By: Mila Koumpilova, The Forum (Forum Communications of Fargo, ND)
Breckenridge Interim Superintendent Warren Schmidt (formerly of the B-B-E school district) said Monday he didn’t know some students the district listed to claim state aid for last school year were in fact North Dakota residents. And he added he didn’t believe principals or teachers were aware of that either.
At its Monday meeting, the district’s school board was supposed to discuss the out-of-state enrollment issue, which spurred a state inquiry after a parent complained about it to the Department of Education. But Schmidt asked the board to adjourn the meeting prematurely because he disagreed with a television reporter over whether she could place a microphone on the desk in front of him. After some hesitation and protests from an audience of a couple of dozen, the board complied.
Apparently, the district has a policy dating back to 1995 that says out-of-state students must pay tuition commensurate to per-pupil state aid, currently about $6,000 per student. Because the board didn’t take action Monday, that policy will stand and will apply to what Schmidt said are six North Dakota students who started the school year in the district.
“Not a single parent from North Dakota has ever paid tuition to this district, including this year,” said Schmidt, who’s been with the district a year. “Why? I don’t know.”
This summer, a Breckenridge parent, Laura Heitke, contacted the Department of Education with names of students she believed go to school in the district but live in North Dakota. In response to a department inquiry, the district submitted earlier this month the names of nine students with North Dakota residence who attended the district all of last school year. Schmidt said he’s submitting a revised list today.

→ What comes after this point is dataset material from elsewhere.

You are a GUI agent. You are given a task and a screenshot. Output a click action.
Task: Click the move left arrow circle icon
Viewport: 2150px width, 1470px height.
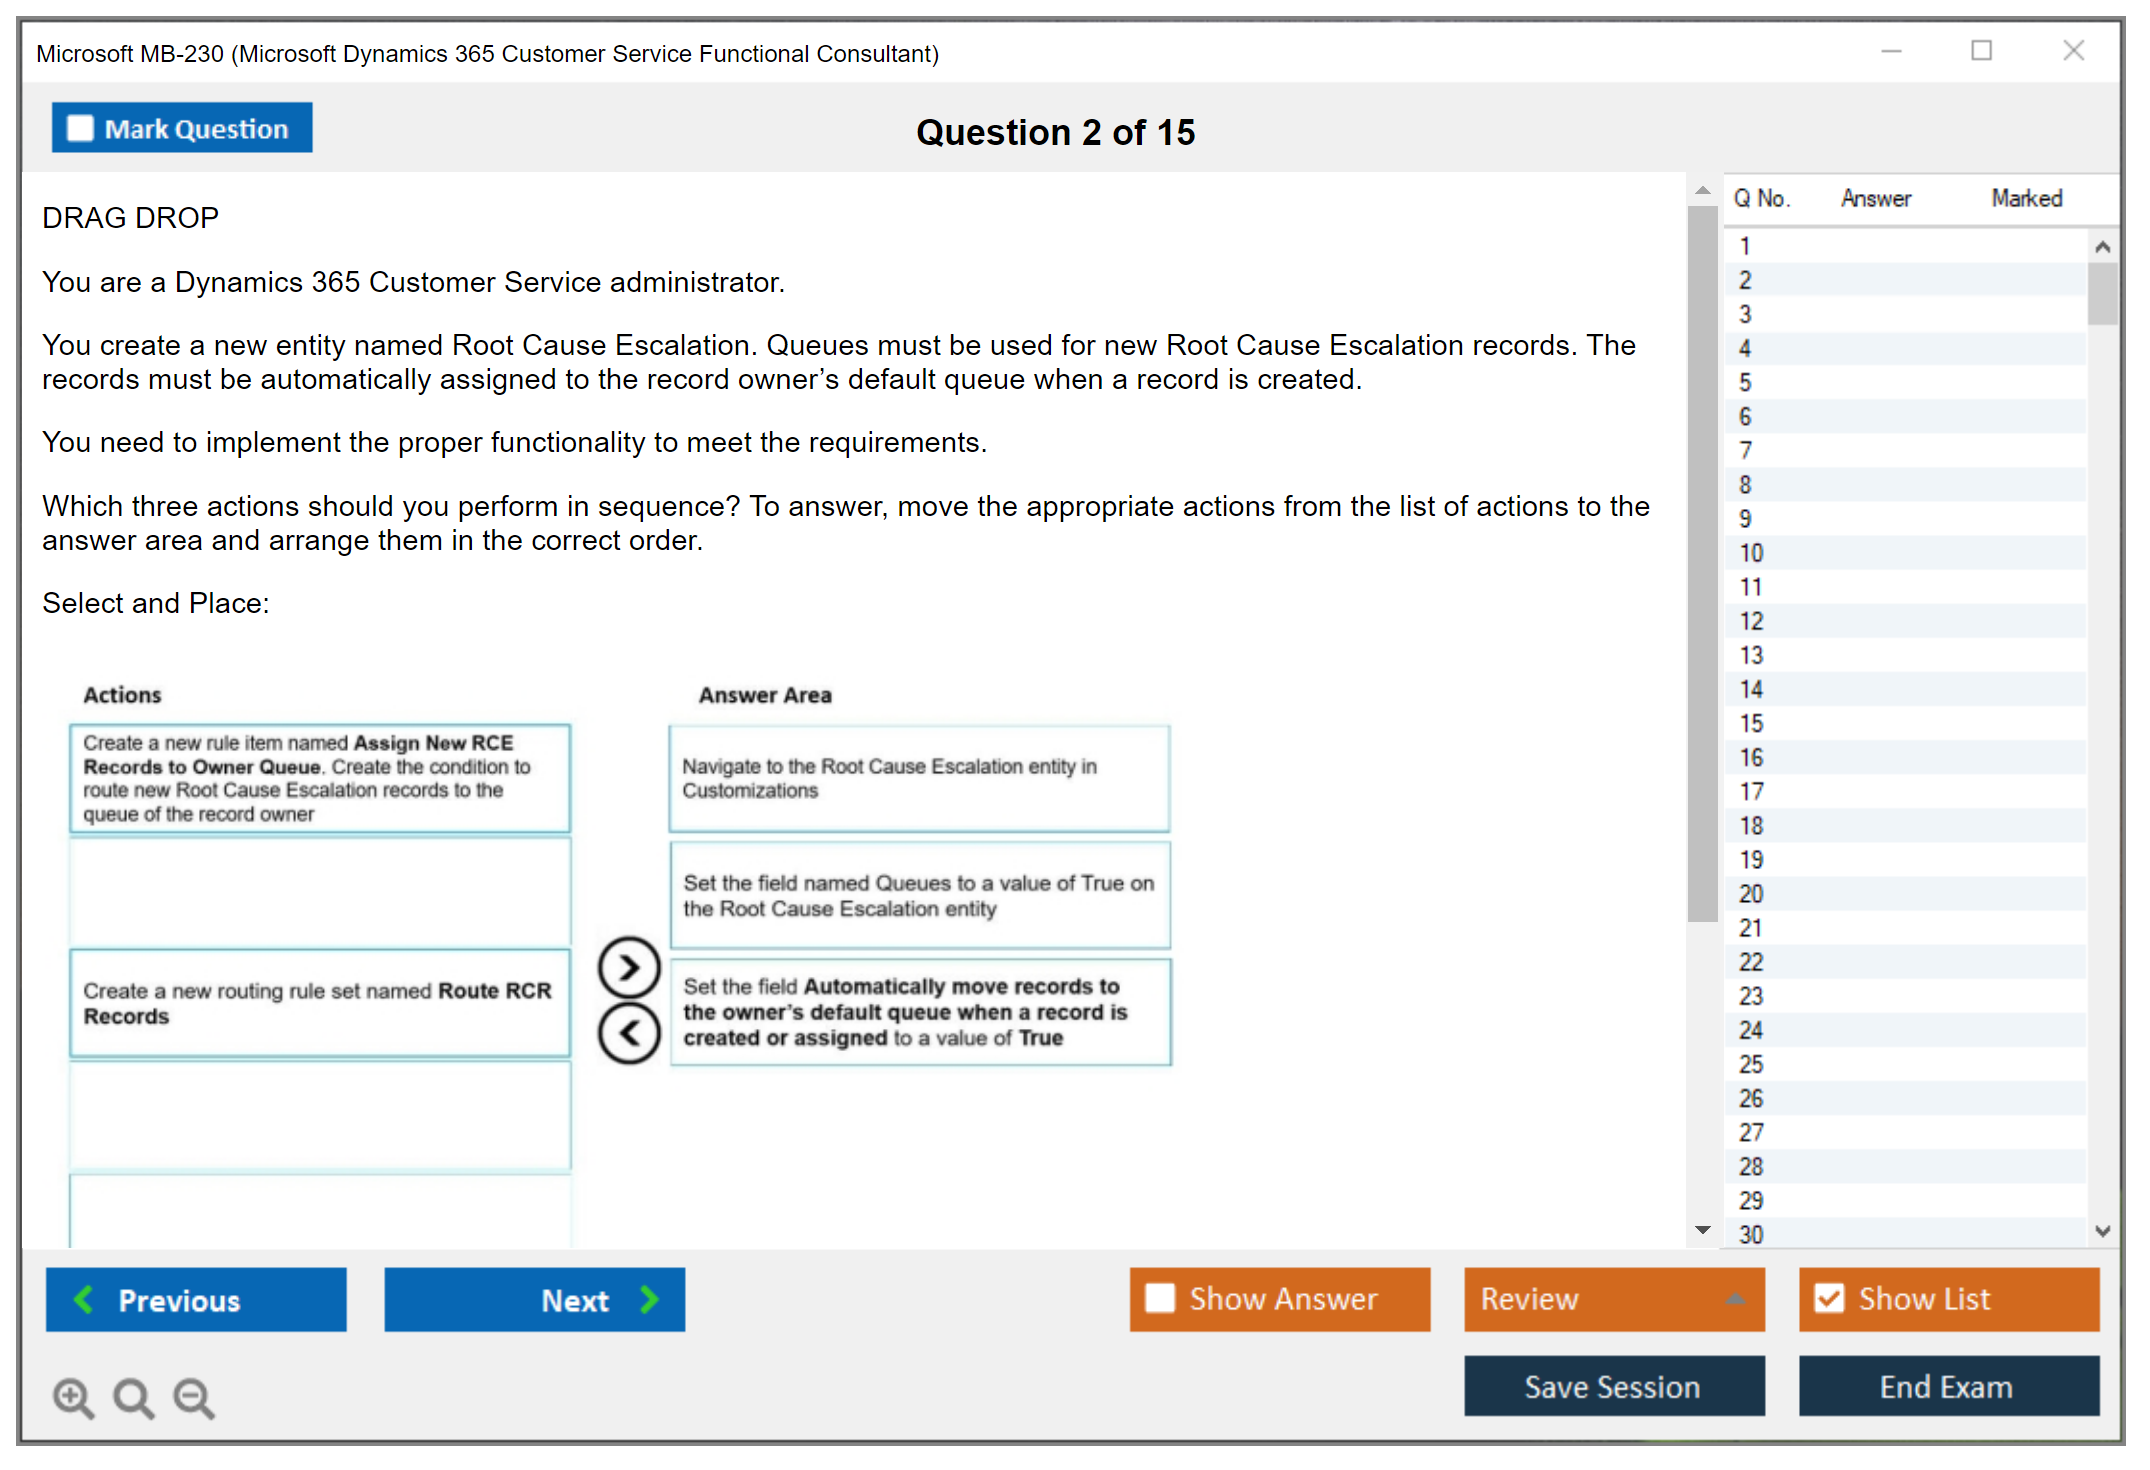[628, 1033]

The district would have generated Minnesota taxpayer dollars for these students.
At the beginning of the meeting, Heitke addressed the board urging members not to let students attend Breckenridge tuition-free on the heels of $500,000 in budget cuts this spring.
“I really expect to board to do the right thing for taxpayers,” she said. “I think there are enough of them out there concerned about what’s going on.”
But when the board got to the issue, the last on the agenda, a reporter for WDAY-TV, Christina Vaughn, attempted to place a microphone in front of Schmidt. He insisted that she step back. She countered she was just doing her job at a public meeting, and a cameraman explained he would not get good-quality sound with the mike in the audience.
After Vaughn refused to step back, the board voted to adjourn the meeting. After the television crew left the room, Schmidt spoke to residents and fielded questions.
Schmidt explained the issue came to the district’s attention only after Heitke brought it up at the board’s August meeting: “We immediately after this meeting started examining the issue.”
After consulting with an attorney, he would have recommended that the board start enforcing its tuition policy. When asked if the district would have to reimburse the state for past aid, he said, “If the State Department says, ‘You’ve got to pay it all back,’ then we’ll pay it all back. It was never my intent to disobey the law.”
Heitke said she did not believe nobody in the district knew that the students on the Department of Education list lived in North Dakota. And she pointed to a March e-mail exchange she had with Schmidt, in which she alerted him to the issue.
After the meeting, Schmidt said to protect student privacy, he couldn’t comment on claims by parents that some of the students in questions are children of district teachers.
But, he told residence, there’s an upside to the story.
“We must be a great school if we have a lot of students from North Dakota wanting to come here,” Schmidt said. “Well, I shouldn’t say a lot. We have some.”